Lettre à mon coiffeur,
ou la philosophie de Claude Juillard
Le monde tourne et je n’ai plus les mêmes envies. Je suis multiple et changeante comme tout ce qui vit autour de moi. Vous me comprenez !
Je suis différente et je n’accepte plus d’être prise en charge comme une marchandise, des pièces que l’on façonne sur une chaîne de travail, une chose que l’on cache immédiatement sous un peignoir très propre.
Celui-là ne me reverra pas.
Qui a cru me faire croire qu’il tentait de parler avec
moi, alors qu’il ne parlait qu’avec lui ? J’ai besoin de vrai dialogue et non d’un monologue à sens unique.
Comment pouvez-vous me comprendre si vous ne m’avez jamais regardé marcher ? Si vous n’avez pas vu les habits que je porte. Si vous n’avez pas tenté de découvrir ce qu’inconsciemment je désire et ce que je ne désire pas.
Mon « paraître » est le reflet de ma personnalité. On ne plaque pas sur moi une quelconque mode mais on adapte un savoir-faire à mon imaginaire.
Je ne veux pas d’un coiffeur qui m’impose une norme, celle de son point de vue.

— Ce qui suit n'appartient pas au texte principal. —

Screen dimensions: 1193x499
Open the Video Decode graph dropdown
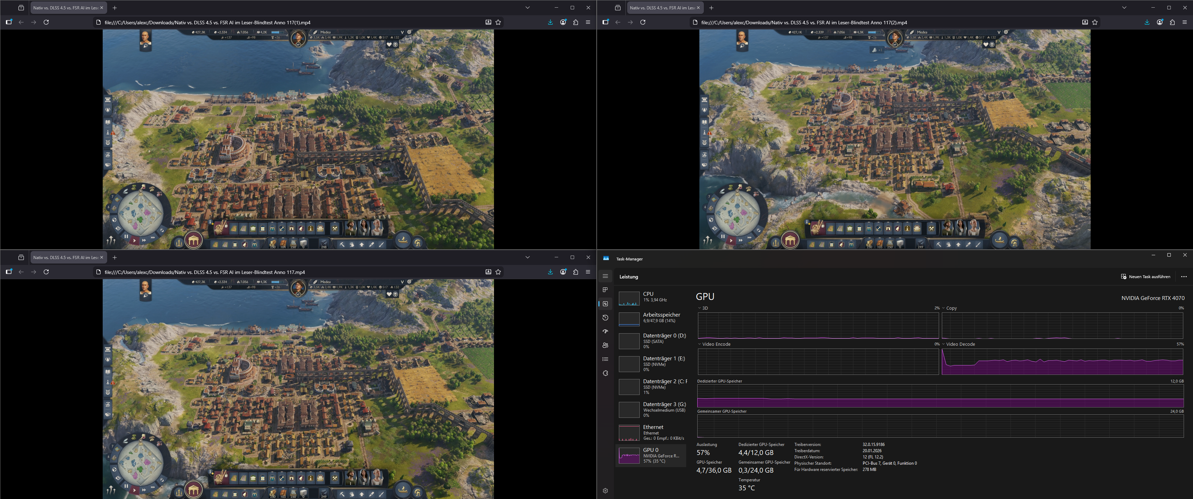[x=943, y=344]
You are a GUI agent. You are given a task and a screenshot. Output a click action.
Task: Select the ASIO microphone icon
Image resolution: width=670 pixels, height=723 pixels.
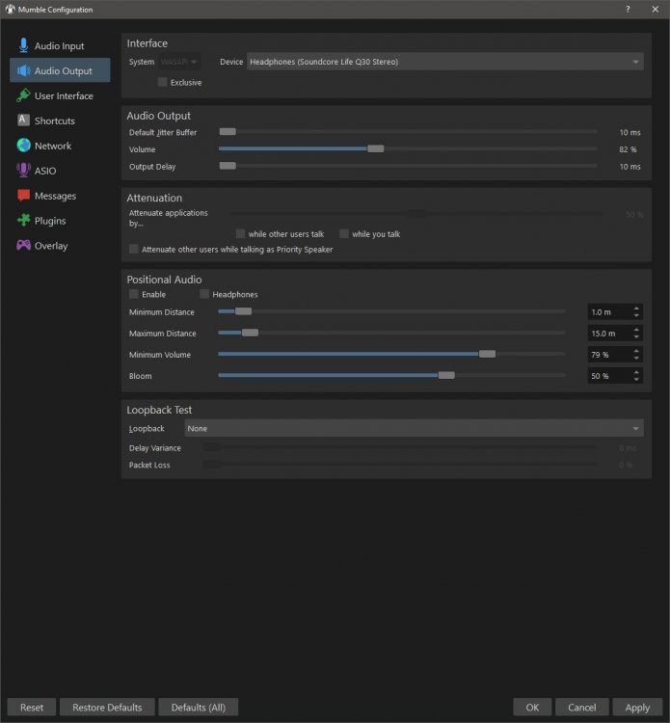pos(23,171)
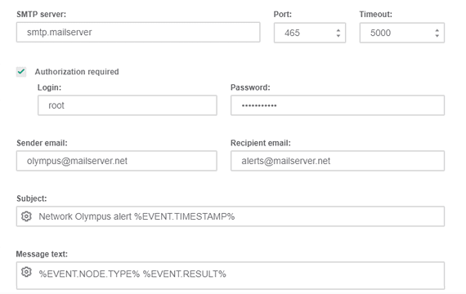Open variables gear icon in Subject field

click(26, 216)
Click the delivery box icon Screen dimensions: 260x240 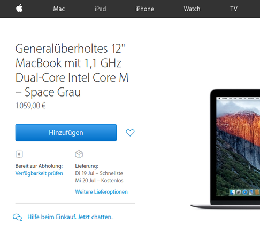tap(79, 154)
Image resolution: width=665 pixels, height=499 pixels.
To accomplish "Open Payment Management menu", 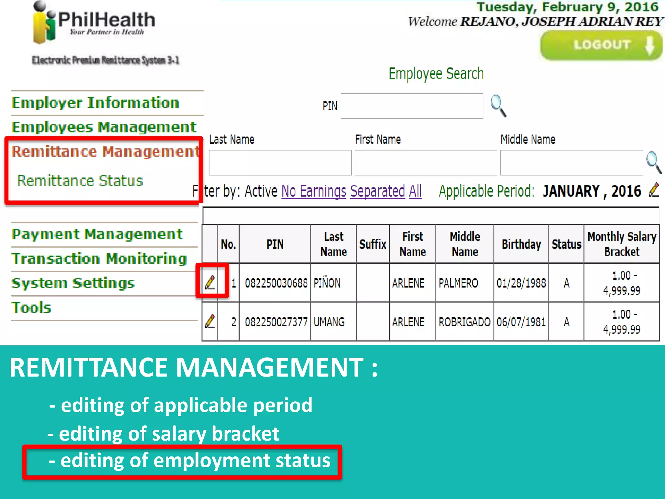I will tap(97, 234).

Je veux un professionnel qui aura compris les traits de mon visage et tenté de saisir ma personnalité, qui saura si je veux, pour moi, jouer l’harmonie ou au contraire marquer la différence.
Que l’on ne me dise plus « Vous verrez, cela vous ira très bien ! », mais plutôt que l’on me demande : « Comment voulez-vous que l’on vous voit ? ».
Je veux que vous m’aidiez à m’imaginer.
Vous devez donc m’approcher autrement. Oublier un temps mes cheveux pour voir mon visage et toute ma personne. Vous devez savoir déchiffrer ces gestes inconscients, qui sont le reflet de ce que je suis prête à accepter ou à ne pas accepter.
Alors en me coiffant, vous pourrez réellement m’apporter autre chose, que ce soit chez moi, dans mon travail, dans mes voyages.
Peut-être alors cesserez-vous de perdre celle qui a tellement envie de vous être fidèle.